[Information]

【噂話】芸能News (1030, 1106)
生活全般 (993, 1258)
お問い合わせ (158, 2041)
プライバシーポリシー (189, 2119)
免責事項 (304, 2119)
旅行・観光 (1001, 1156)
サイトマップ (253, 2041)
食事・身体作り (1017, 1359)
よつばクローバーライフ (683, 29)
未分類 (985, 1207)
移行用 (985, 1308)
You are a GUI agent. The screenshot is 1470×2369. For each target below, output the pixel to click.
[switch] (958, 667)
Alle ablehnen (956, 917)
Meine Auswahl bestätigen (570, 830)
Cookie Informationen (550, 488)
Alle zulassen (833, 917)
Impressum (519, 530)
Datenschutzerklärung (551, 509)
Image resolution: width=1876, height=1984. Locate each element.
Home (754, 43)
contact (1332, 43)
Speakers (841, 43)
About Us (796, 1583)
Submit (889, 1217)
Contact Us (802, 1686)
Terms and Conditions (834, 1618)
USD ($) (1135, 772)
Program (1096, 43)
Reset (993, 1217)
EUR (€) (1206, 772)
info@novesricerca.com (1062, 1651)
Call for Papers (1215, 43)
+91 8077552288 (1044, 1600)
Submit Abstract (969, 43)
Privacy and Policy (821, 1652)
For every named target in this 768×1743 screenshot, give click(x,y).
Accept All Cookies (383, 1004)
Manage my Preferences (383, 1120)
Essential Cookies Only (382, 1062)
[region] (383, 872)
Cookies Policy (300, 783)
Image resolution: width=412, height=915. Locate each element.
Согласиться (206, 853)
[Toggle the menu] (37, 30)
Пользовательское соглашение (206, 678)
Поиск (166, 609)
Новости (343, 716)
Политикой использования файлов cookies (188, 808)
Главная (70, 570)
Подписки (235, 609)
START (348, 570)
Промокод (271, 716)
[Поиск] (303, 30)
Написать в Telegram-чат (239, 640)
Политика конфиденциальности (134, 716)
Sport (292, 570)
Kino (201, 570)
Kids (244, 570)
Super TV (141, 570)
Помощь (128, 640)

[/Information]

The task:
Look over the data above and show each line that contains "width".

Solved exercise:
Image resolution: width=1876, height=1984. Locate each element.
Image resolution: width=412, height=915. Locate each element.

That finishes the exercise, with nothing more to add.